Like with any chronic illness, those around the person suffering suffer too.

I believe educating yourself on the disease, lupus, or as I call it, "Poopus" will help you in understanding what she is going through.

I too am a *** with a partner and it has been difficult from my perspective; I am the one with the Lupus.

The song, "Diamonds falling down" by Rob Thomas was written about his wife who has Lupus....it is perfect in description, if you imagine what his lyrics mean, of how it feels from his side and how difficult it can be.

I know there are days when I push people away....I do this because I can barely deal with how I feel that day let alone deal with things like relationships, friendships, chores, etc.,

There is a certain amount of depression that comes with being diagnosed with a chronic disease like Lupus...also anxiety.

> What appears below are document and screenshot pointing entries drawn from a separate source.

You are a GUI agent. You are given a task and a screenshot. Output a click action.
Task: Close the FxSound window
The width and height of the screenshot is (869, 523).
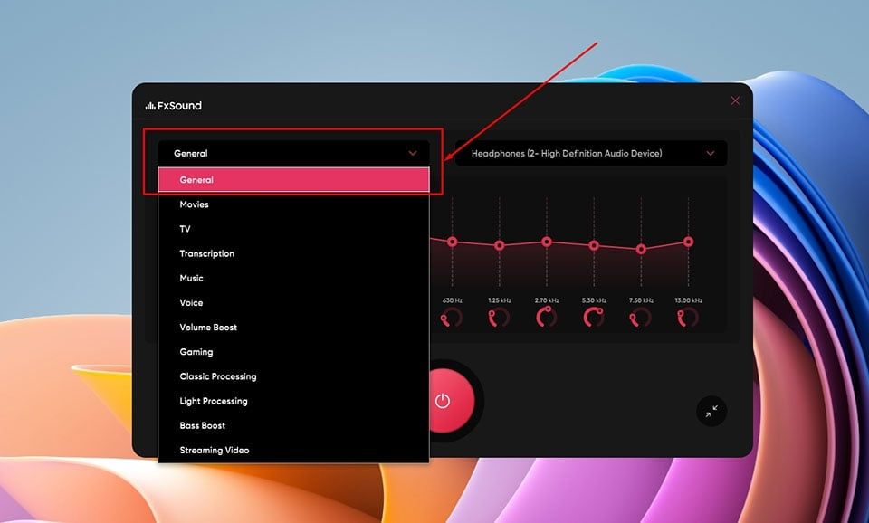point(735,100)
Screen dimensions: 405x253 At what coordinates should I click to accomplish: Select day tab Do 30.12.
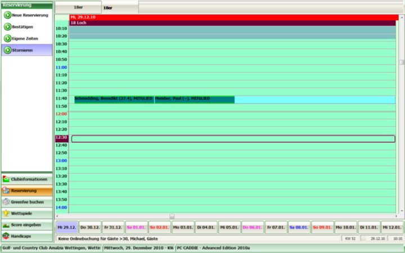coord(91,227)
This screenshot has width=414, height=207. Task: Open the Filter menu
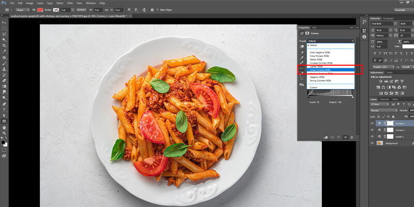click(x=69, y=3)
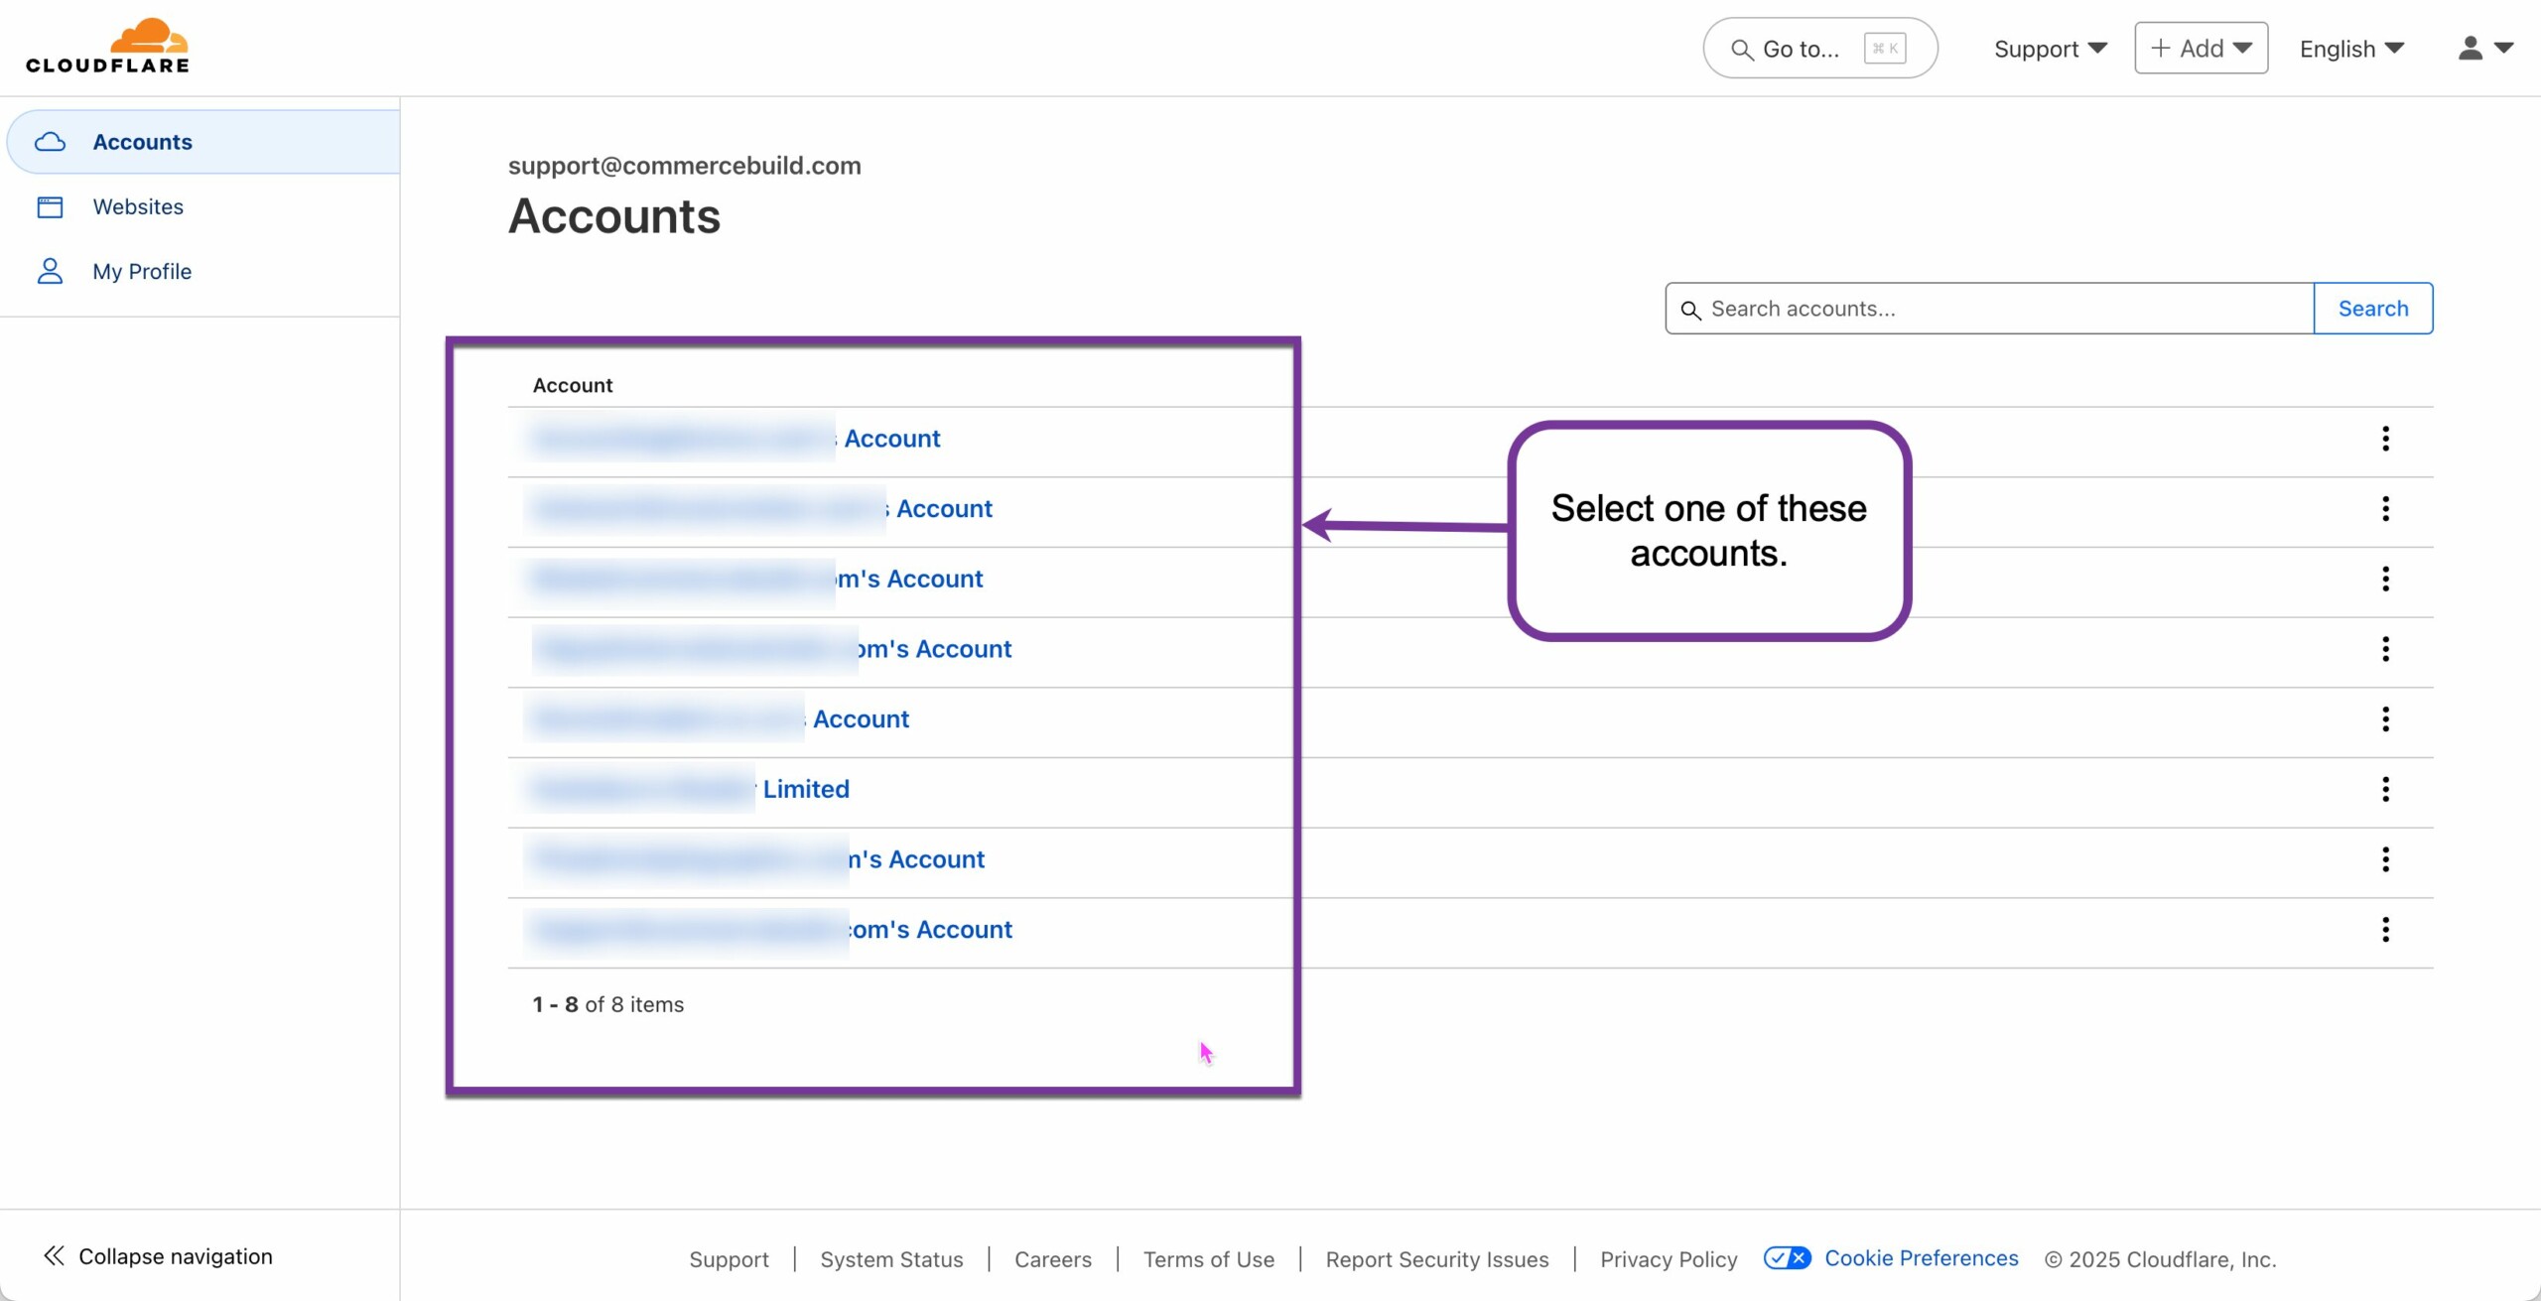Click the Cloudflare logo
The image size is (2541, 1301).
coord(107,47)
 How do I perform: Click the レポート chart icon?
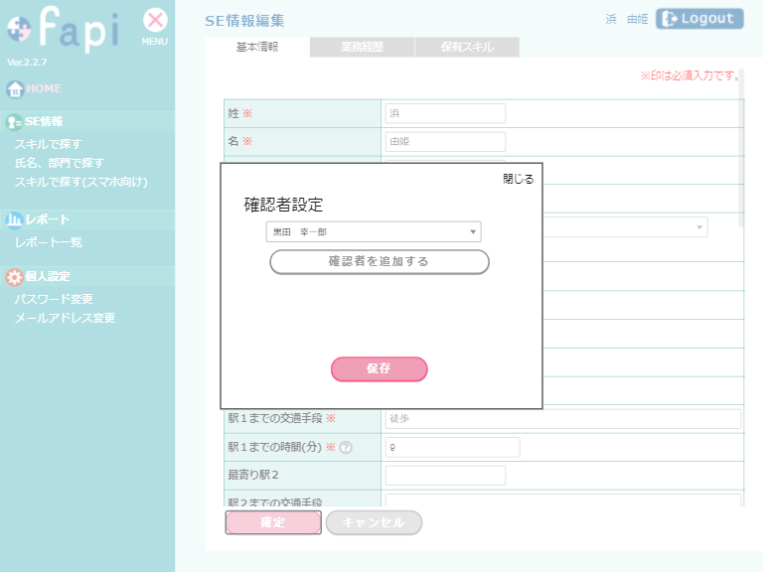tap(15, 219)
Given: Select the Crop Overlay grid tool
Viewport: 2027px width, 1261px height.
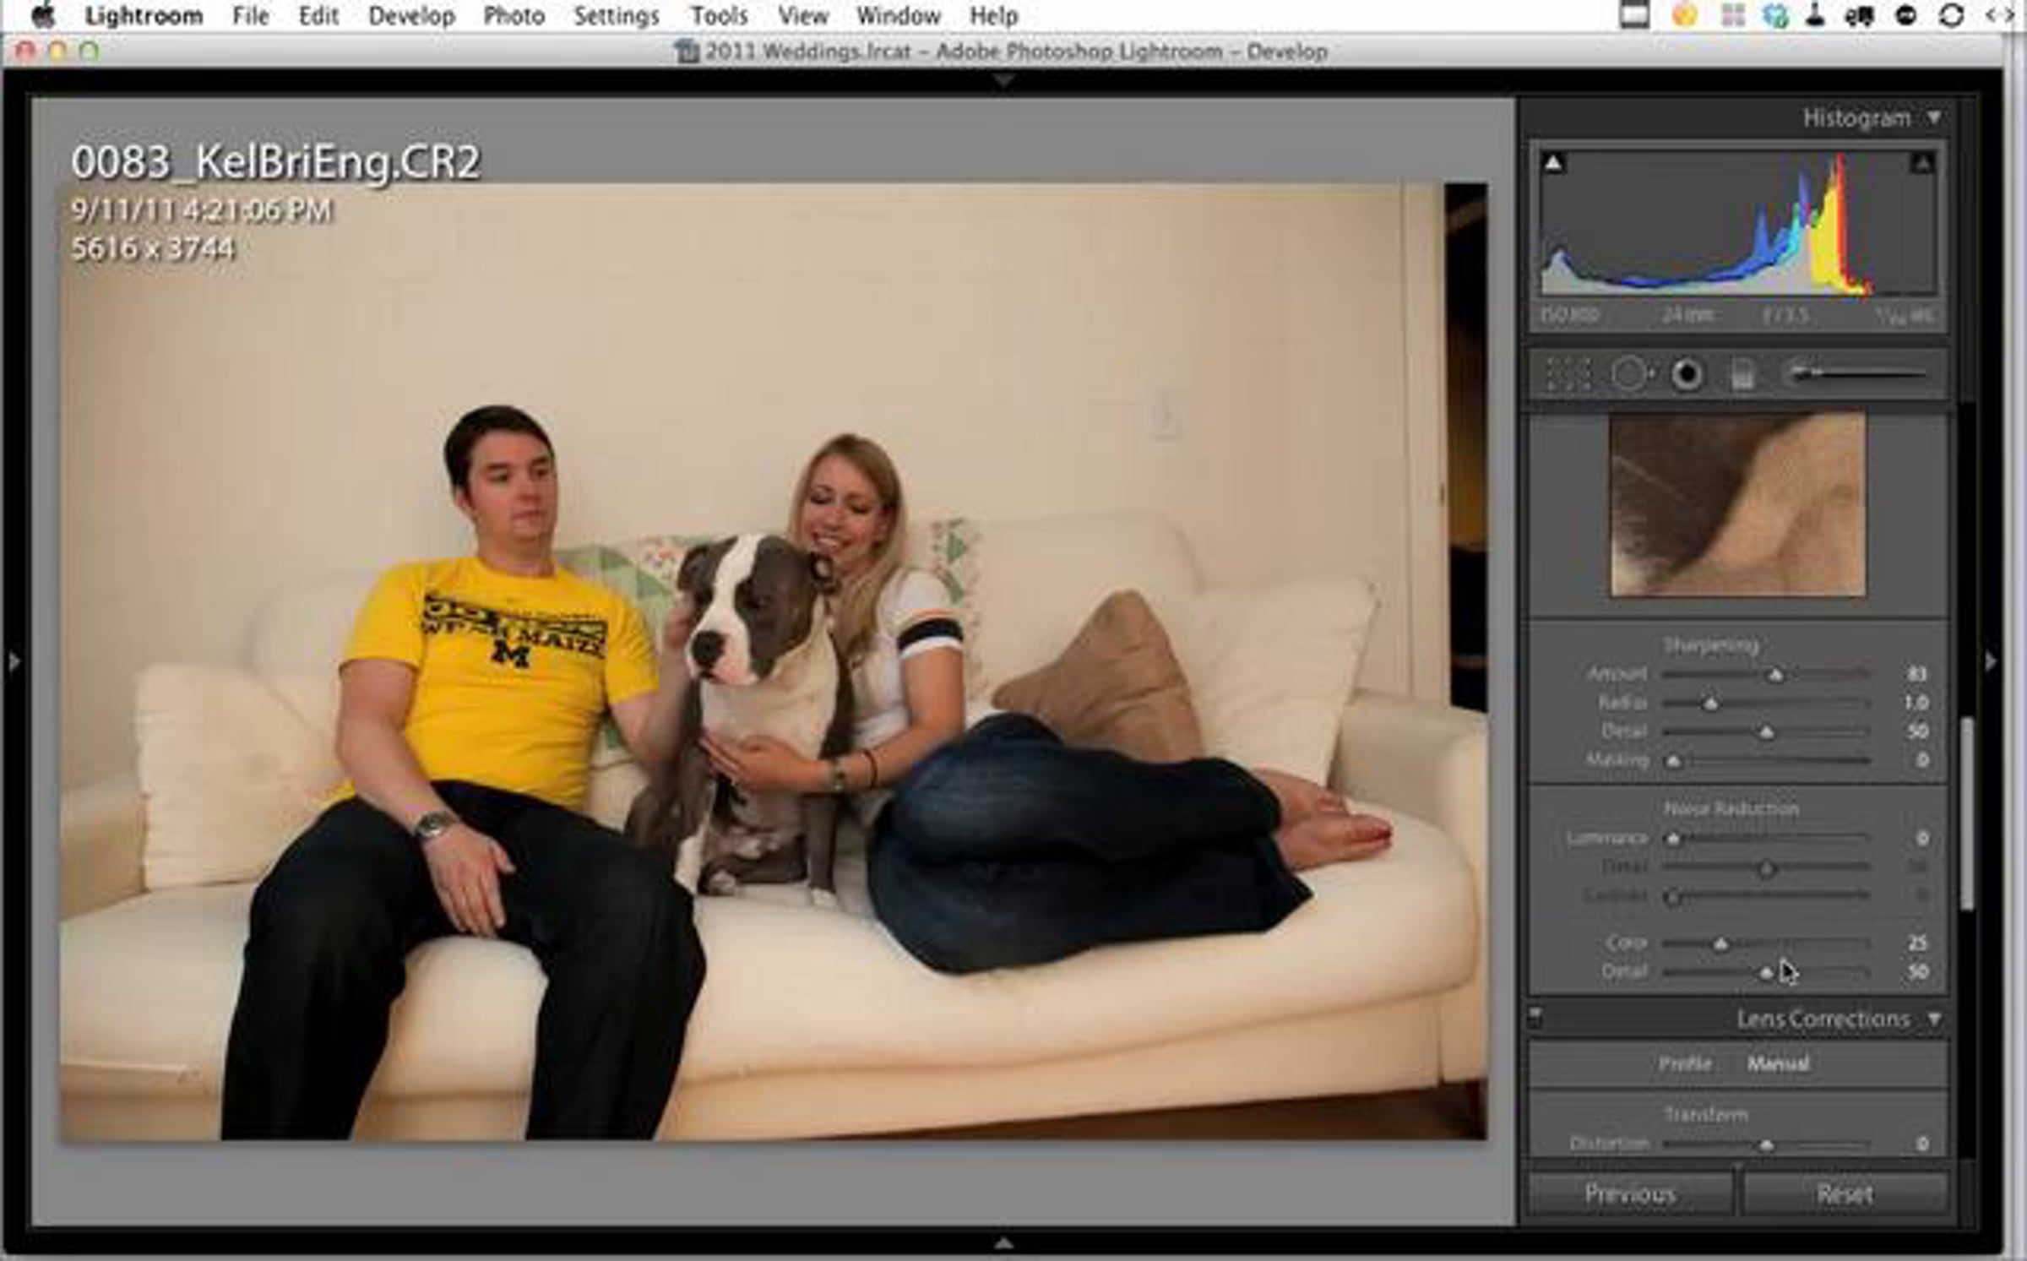Looking at the screenshot, I should pos(1568,374).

Imagine the grieving process when you loose someone dear to you...the stages of grief....most times those with chronic illness go through the very same stages.

Sometimes the effects on the neurological system, in Lupus, can cause anxiety, depression, and other abnormal behaviors in a person. Add to that the medications used to control the symptoms which have a entire list of both physical and mental side effects....you then begin to see all the variables.

Have you spoken to her about how she feels? What it's like to have Lupus? Is she sad? Is she anxious? Is she afraid? It's important to not only have been witness to the affects of Lupus but to ask the person with Lupus what it feels like; you can learn much in doing this and in-turn it will assist you in knowing what to concentrate on.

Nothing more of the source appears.